Profitability is Goal Number 1 because it ensures that companies can keep on going. Everything else is Goal Number 2.
Profit is always job one.
Deferring Profitability to Build a Network
Yet as a recent Harvard Business Review article points out, the digital world abounds with instances in which profitability was intentionally delayed to gain customers. These companies are following another standard dictate: maximize profits. It’s that, in their business strategy, maximum profitability can be achieved only via the attainment of a critical mass in their networks.
With only a small network, Facebook, for example, would not be able to command maximum profitability. By growing its network and making its network additive, it can achieve maximum profitability. Same with eBay. Without a large marketplace, eBay can’t attract either the number of buyers or sellers it needs to survive.
The HBR article posits that the ability and desirability of deferring profits to build a wider network is a key difference between the industrial era and the digital. In the nineteenth century, and most of the twentieth, goods and services lost value if they were more abundant rather than scarce. Take chocolate, for example. If there were a very limited amount in the world, it would be expensive as well as desirable. If it were everywhere, it would be relatively cheap and less an object of fascination or intense desire.
The digital world and technology have reversed the relationship between scarcity and desirability. Networks, whether of friends to friends, worker to coworkers, buyers and sellers, or businesses and suppliers, gain desirability by their ubiquity. Whether you’re a Facebook user or an eBay seller, the bigger the network, the more valuable it is to customers and clients.
The Ability to Forecast
But how can companies tell whether deferring profitability is a good idea?
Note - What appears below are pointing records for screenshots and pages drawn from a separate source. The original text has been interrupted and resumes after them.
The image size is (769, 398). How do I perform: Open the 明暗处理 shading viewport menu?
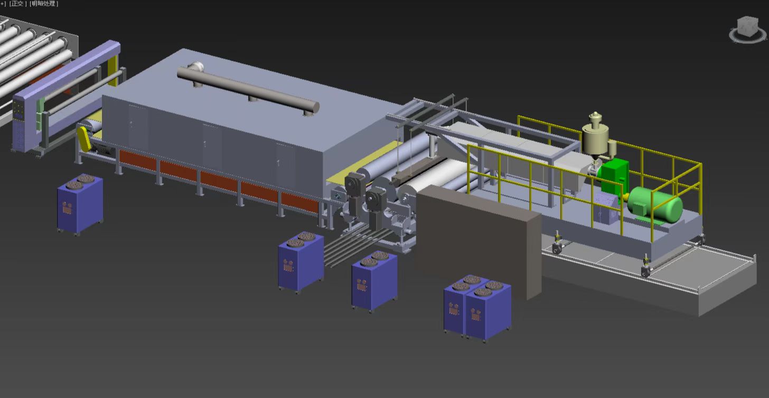(x=44, y=4)
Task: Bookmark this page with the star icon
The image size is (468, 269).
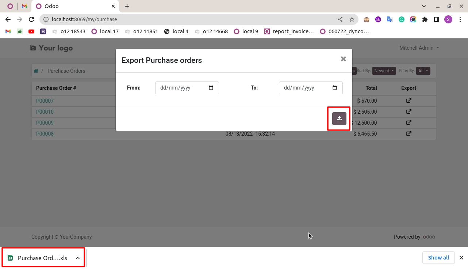Action: [x=352, y=19]
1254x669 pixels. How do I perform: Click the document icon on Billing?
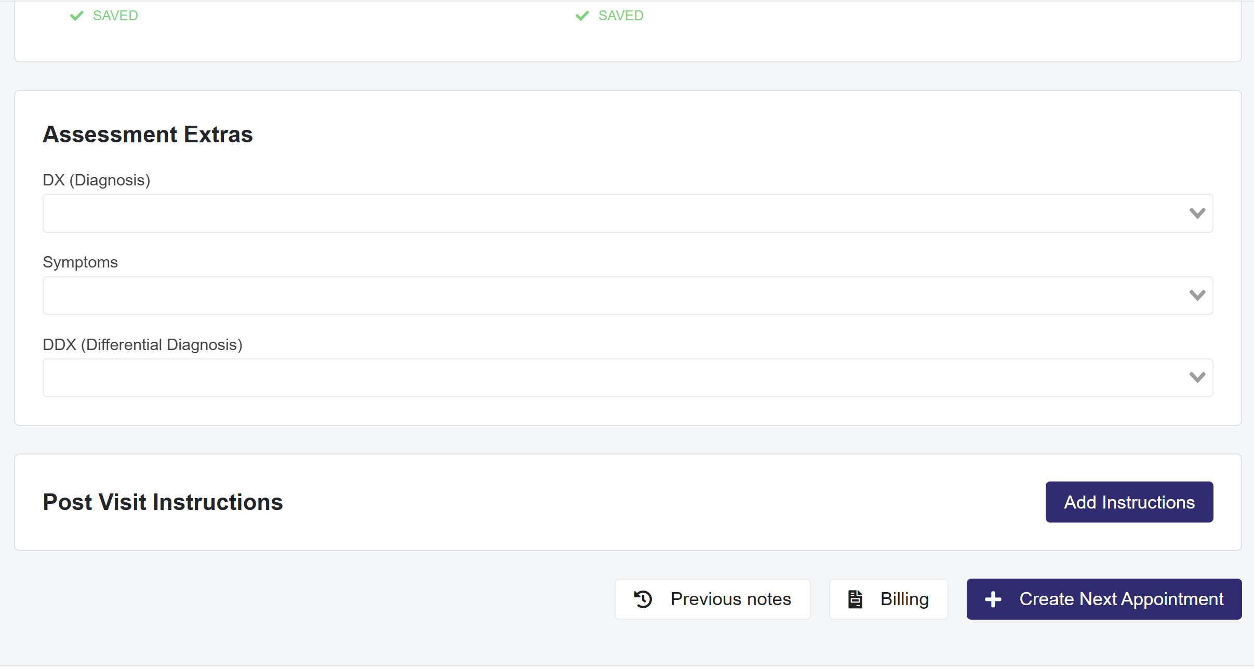[x=855, y=599]
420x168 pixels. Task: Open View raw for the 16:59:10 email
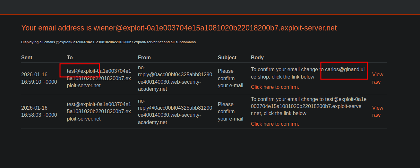(377, 78)
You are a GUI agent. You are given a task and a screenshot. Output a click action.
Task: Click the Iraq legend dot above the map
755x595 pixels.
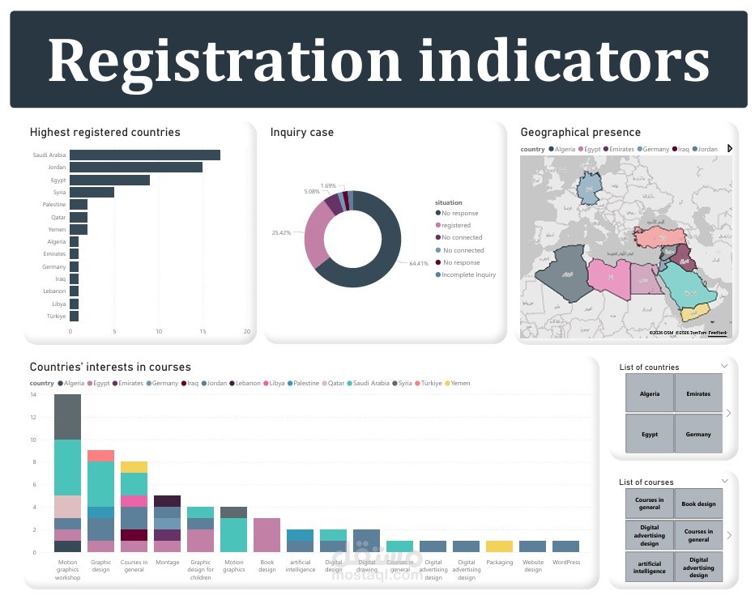674,149
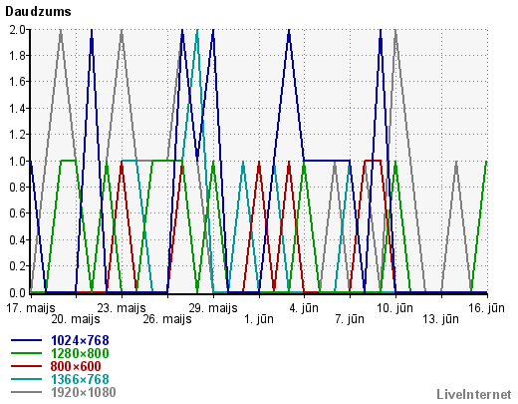Click the 16. jūn date axis label
Viewport: 518px width, 404px height.
tap(486, 308)
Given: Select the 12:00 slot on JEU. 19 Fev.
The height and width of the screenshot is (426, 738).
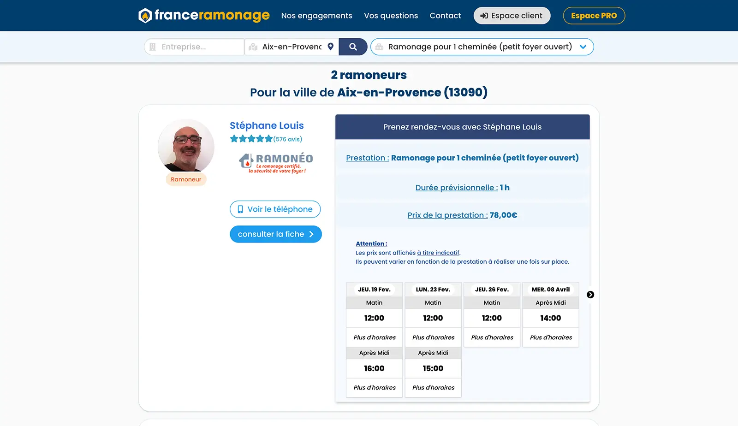Looking at the screenshot, I should [374, 318].
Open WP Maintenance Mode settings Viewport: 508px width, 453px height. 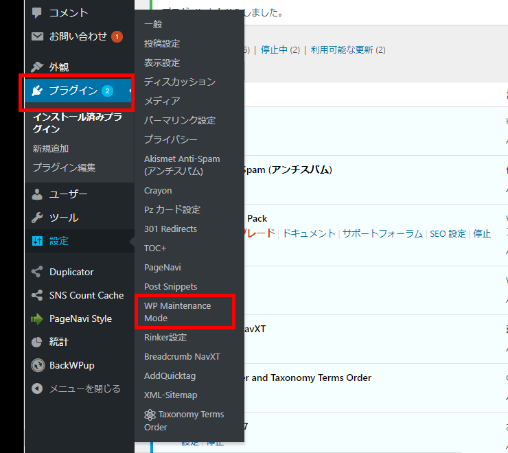pyautogui.click(x=177, y=312)
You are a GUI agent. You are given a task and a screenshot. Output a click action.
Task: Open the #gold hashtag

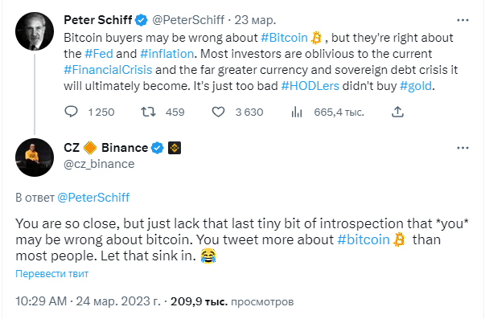[x=416, y=86]
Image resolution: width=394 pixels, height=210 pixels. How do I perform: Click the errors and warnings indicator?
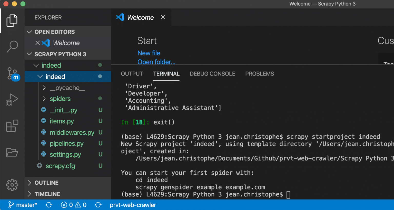coord(73,205)
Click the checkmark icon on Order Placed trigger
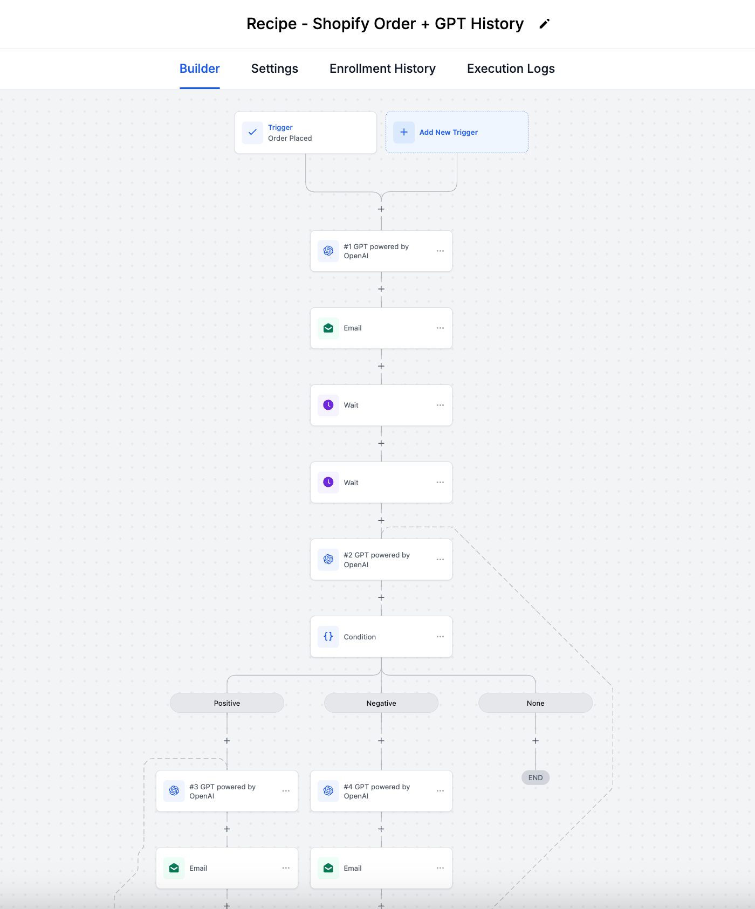The image size is (755, 909). click(x=252, y=133)
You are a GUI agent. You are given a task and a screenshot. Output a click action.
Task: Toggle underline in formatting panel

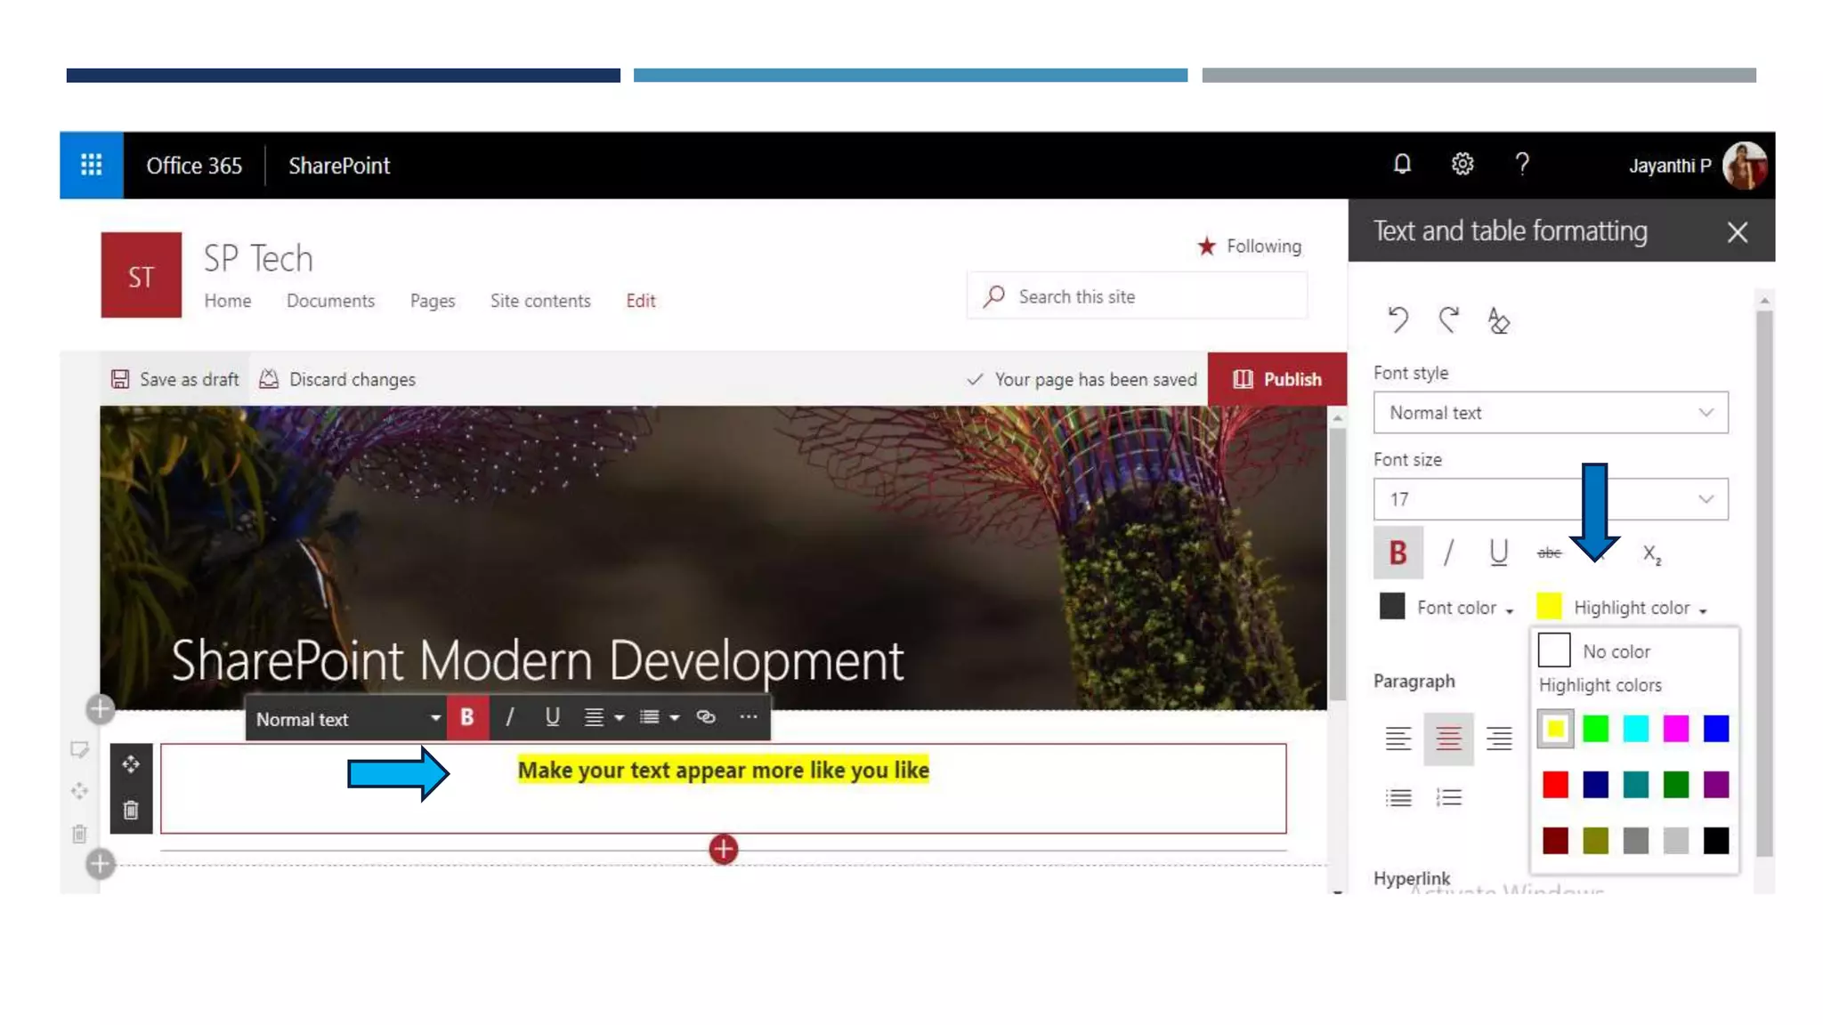1498,553
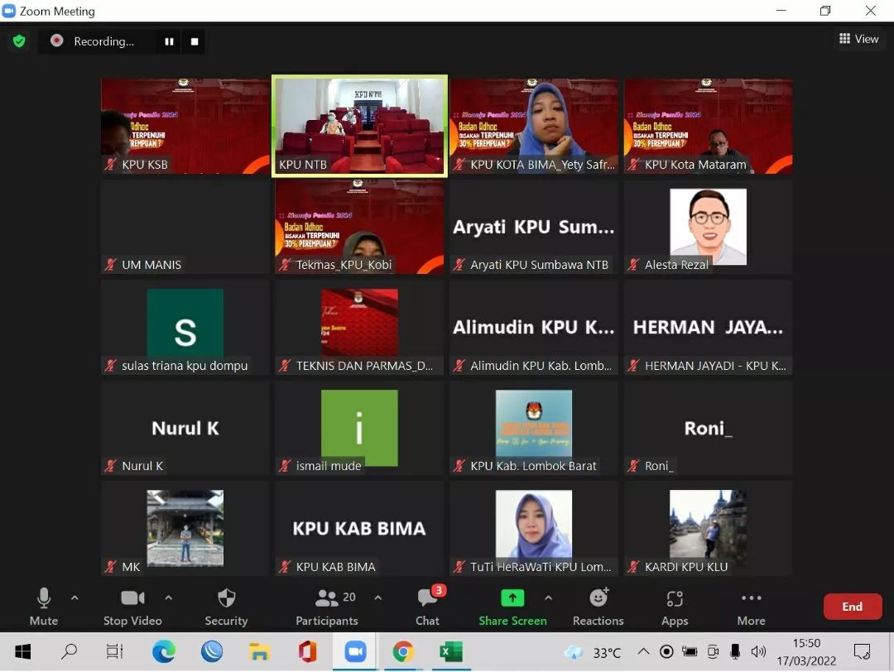Screen dimensions: 894x672
Task: Open More meeting options
Action: point(751,607)
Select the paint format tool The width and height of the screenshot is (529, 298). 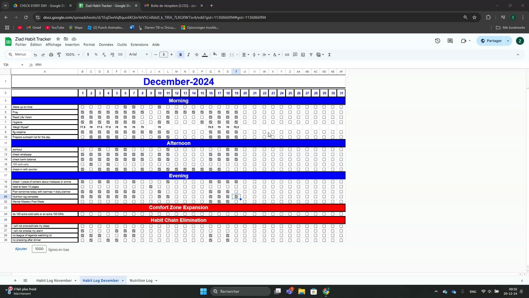[x=59, y=55]
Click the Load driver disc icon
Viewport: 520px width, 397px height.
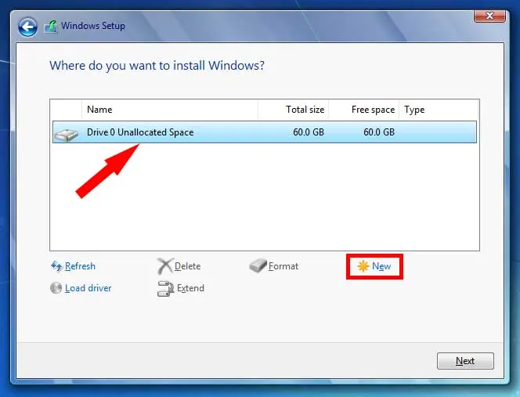(x=56, y=288)
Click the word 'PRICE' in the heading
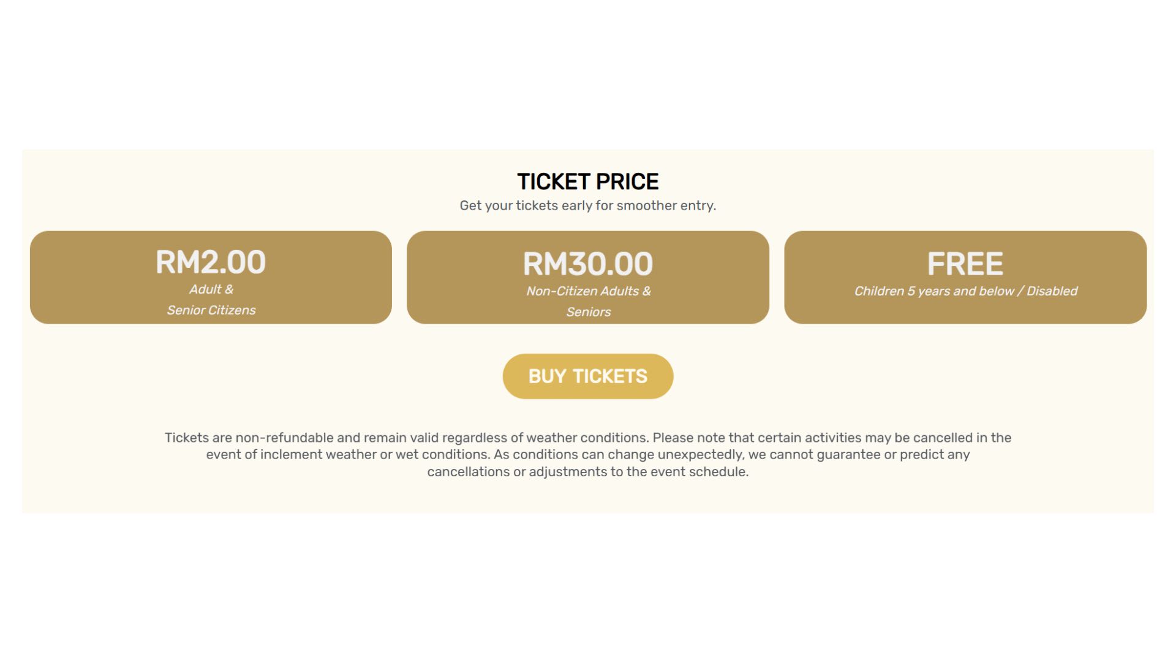This screenshot has width=1176, height=662. [627, 181]
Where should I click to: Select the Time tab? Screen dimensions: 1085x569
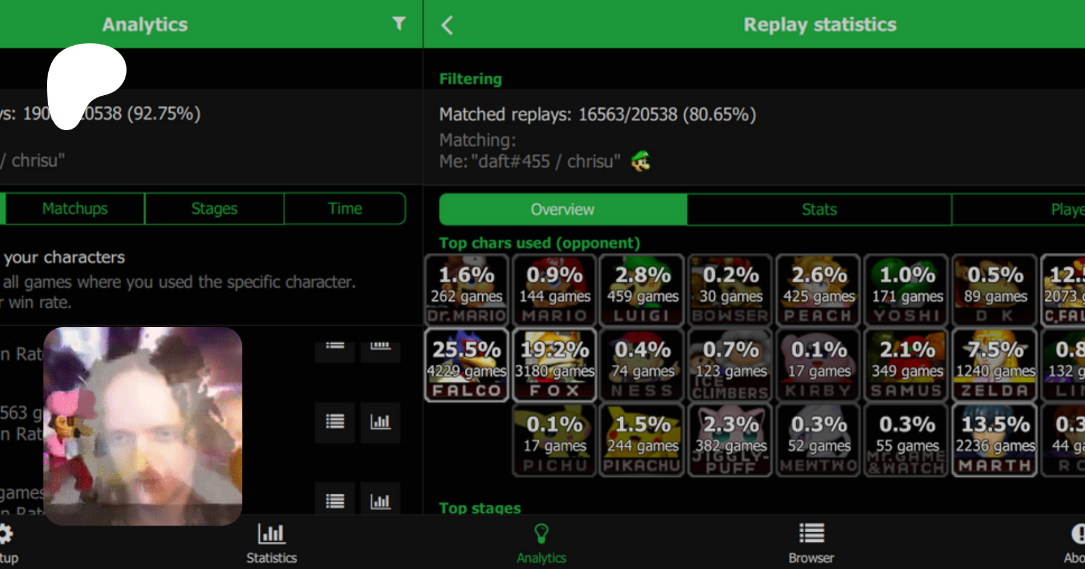345,209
Ultimately, there is no surefire way to tell. Amazon Web Services (AWS) is an example of a business that has lowered prices and offered features at a low cost to lure customers. Essentially, the return will eventually be based on how many users are unified under AWS.
“Stickiness” is also a factor. Will customers return? Must they get certain features?
Yet one has only to think of the current retail bricks-and-mortar bust to realize that the dream of a captive audience — customers who must come to you to get what they want — can vanish given a newer and more convenient model, or a cheaper one. Digital companies have to think about this kind of competition too.
Thinking through priorities and features and what effect each will have on both current and future profitability is key in the evolving digital world.
The article suggests forecasting net present value (NPV) into the future, as it gives a metric for forecasting returns.
The digital world is one of the few in history where the more widespread something is, the more valuable it might become. As a result, some companies may be able to defer profitability in order to grow a network that will increase profitability in the future.